Land-Seizing Language: Rhetoric’s Claim to Territory in Colonial Travel Writing of the New World

Presenter: Erin Weaver

Faculty Mentor: Elizabeth Bohls, Brent Dawson

Presentation Type: Poster 88

Primary Research Area: Humanities

Major: English

England sends its first party of settlers to New World Virginia in 1585, but it isn’t until 1607 that the empire founds Jamestown – the first lasting colony on the continent, following 22 years of failure to occupy the territory. In absence of physical ownership of the land, how to do the narratives that emerge out of the New World during this period attempt to assert a rhetorical claim to it?

To answer this question, my research analyzes the writing of New World authors Smith, White, Lane, and Harriot.

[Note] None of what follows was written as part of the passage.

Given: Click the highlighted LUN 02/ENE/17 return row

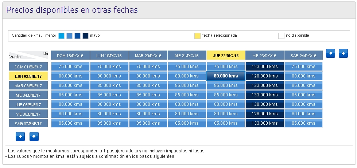Looking at the screenshot, I should coord(28,76).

Thus far, it has investigated the existence of the following through close reading analysis in order to pinpoint rhetorical strategies that assert possession: a) the binding of space in the New World into definable (and therefore claimable) place through rhetorical cartography and the theory of space and place; b) Edenic tropes to assert a God-given right to cultivate the landscape and mark it as claimed; c) syntactical structures that infantilize native improvements and project English structures (or signs of ownership) onto the land.

The rhetoric of travel writing has been well studied; the rhetoric of claim within these texts is lacking. In combining the studies of travel writing’s rhetoric and language’s ability to bound space, I will discern ways in which English colonists are able to claim the territory solely through their use of narrative.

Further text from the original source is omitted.